▶ [What you have to do]
If a line of the records contains the string "Given", copy it out.

▶ [Records provided]

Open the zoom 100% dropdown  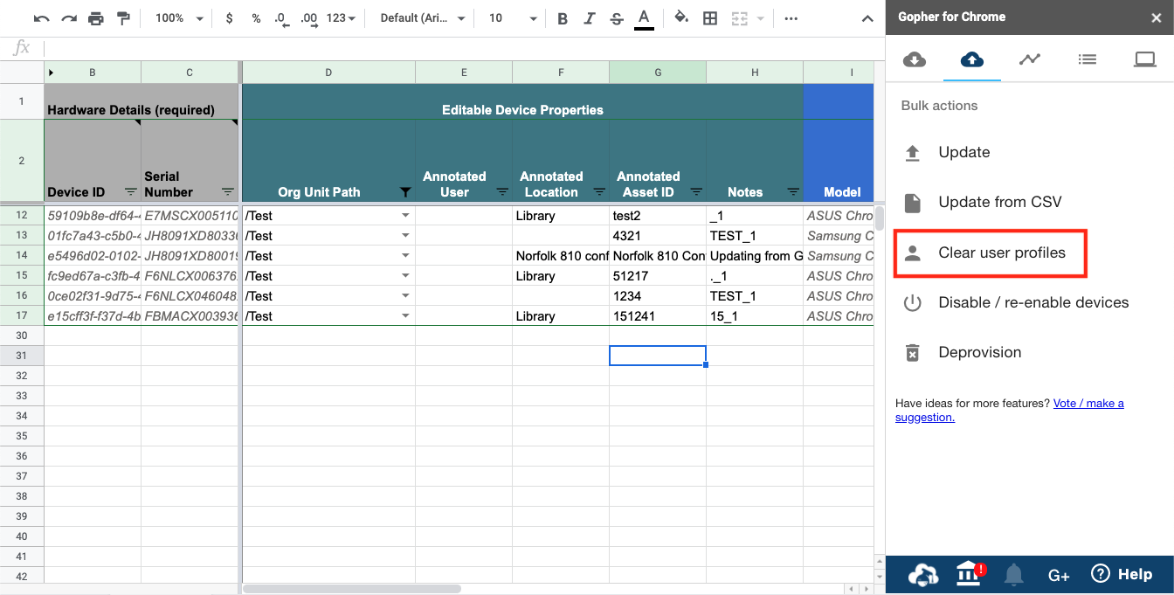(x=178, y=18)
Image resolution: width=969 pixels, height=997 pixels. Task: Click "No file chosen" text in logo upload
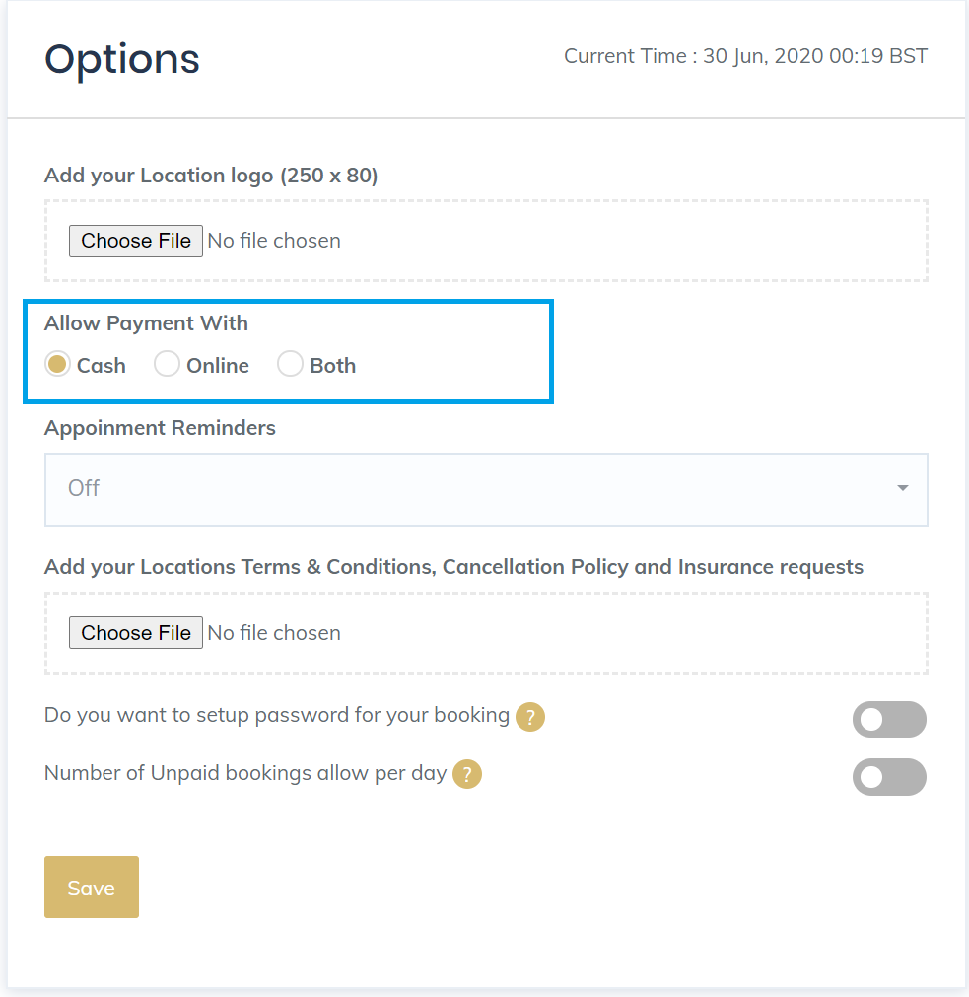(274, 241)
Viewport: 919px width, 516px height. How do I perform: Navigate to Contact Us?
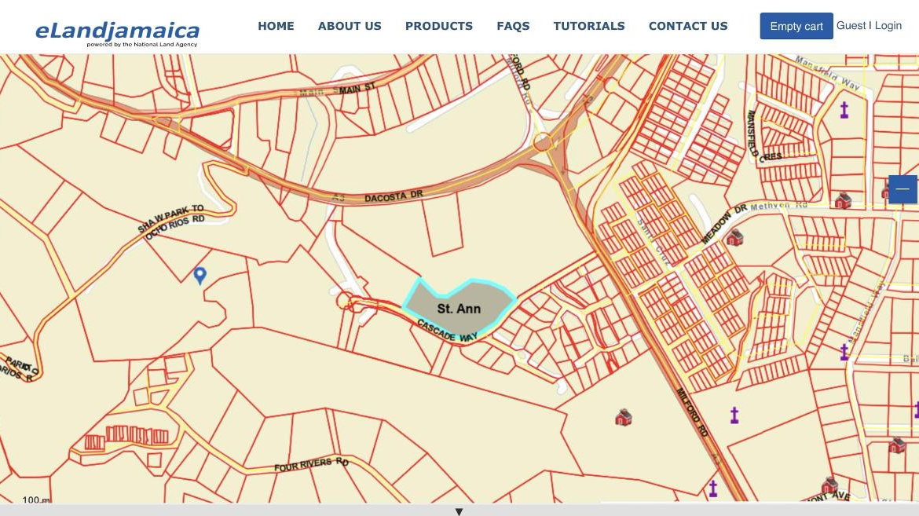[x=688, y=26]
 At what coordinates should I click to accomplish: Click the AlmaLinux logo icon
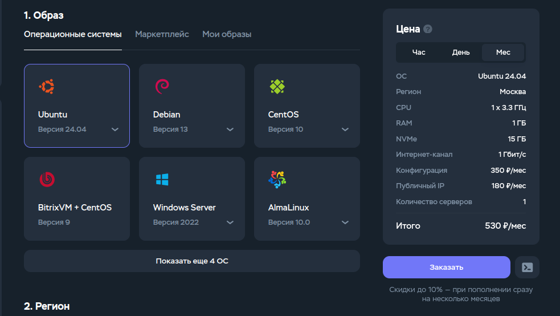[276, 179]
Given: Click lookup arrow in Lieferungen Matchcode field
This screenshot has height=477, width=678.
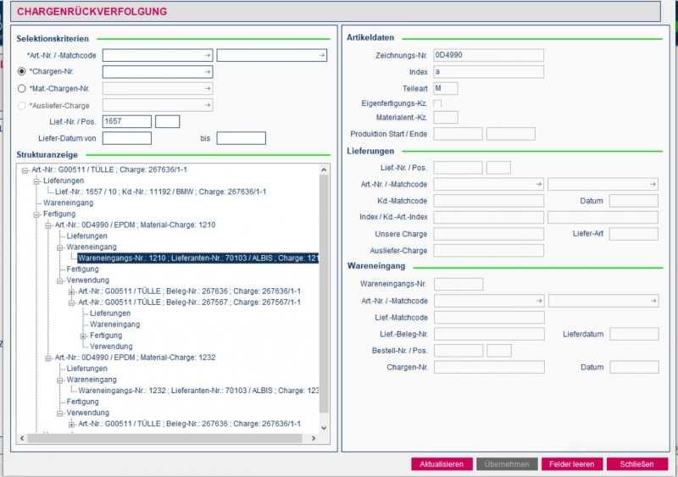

--

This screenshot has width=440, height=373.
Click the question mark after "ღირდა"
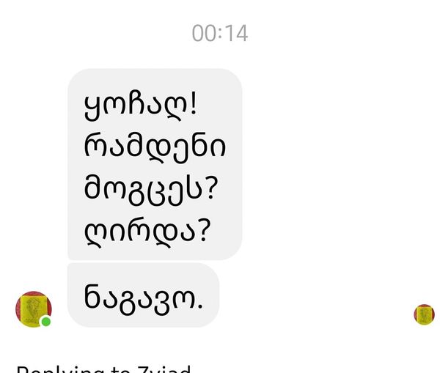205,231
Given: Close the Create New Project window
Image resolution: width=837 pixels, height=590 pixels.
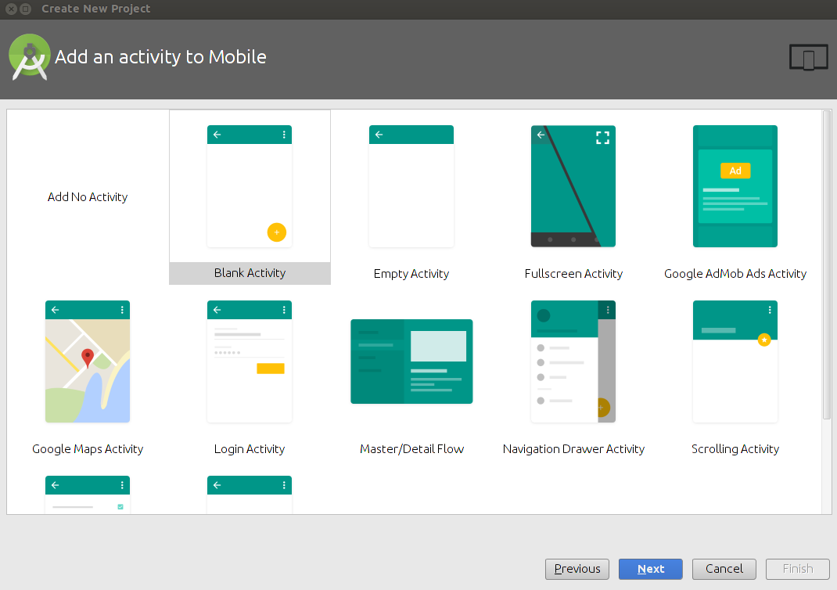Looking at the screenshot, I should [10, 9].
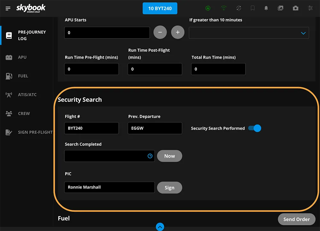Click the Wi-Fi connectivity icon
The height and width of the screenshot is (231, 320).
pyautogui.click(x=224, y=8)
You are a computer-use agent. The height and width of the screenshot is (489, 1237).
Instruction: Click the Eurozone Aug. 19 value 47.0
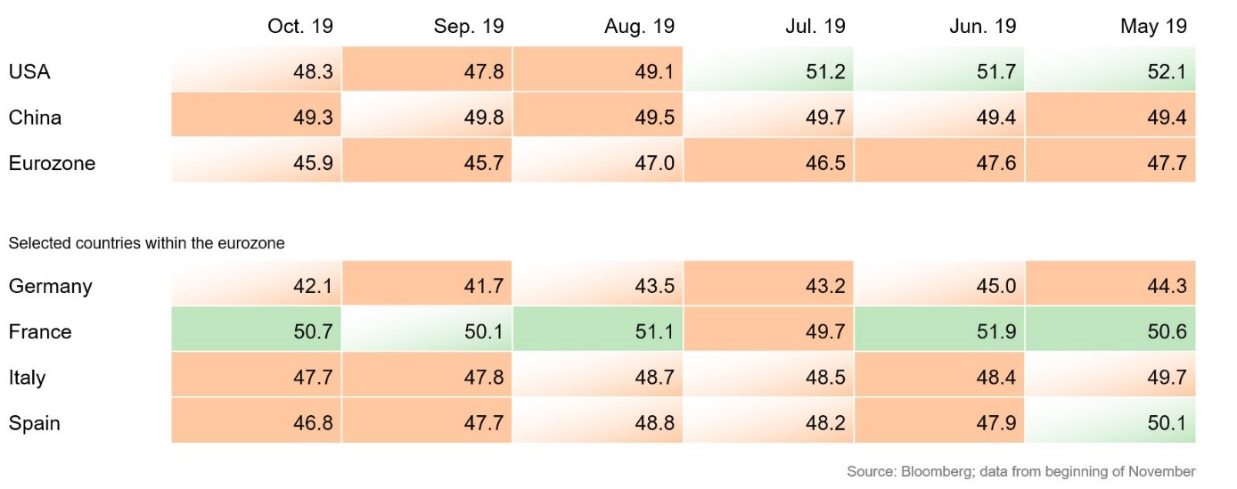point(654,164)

* * *

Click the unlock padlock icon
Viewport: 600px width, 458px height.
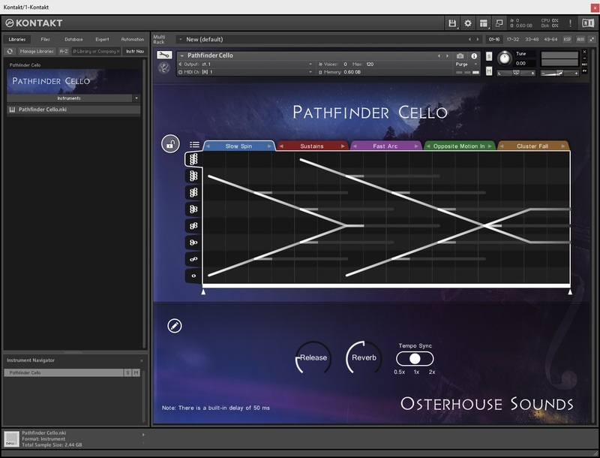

▶ [Task result]
Given: Click lookup arrow in Lieferungen Matchcode field
Given: Close the Create New Project window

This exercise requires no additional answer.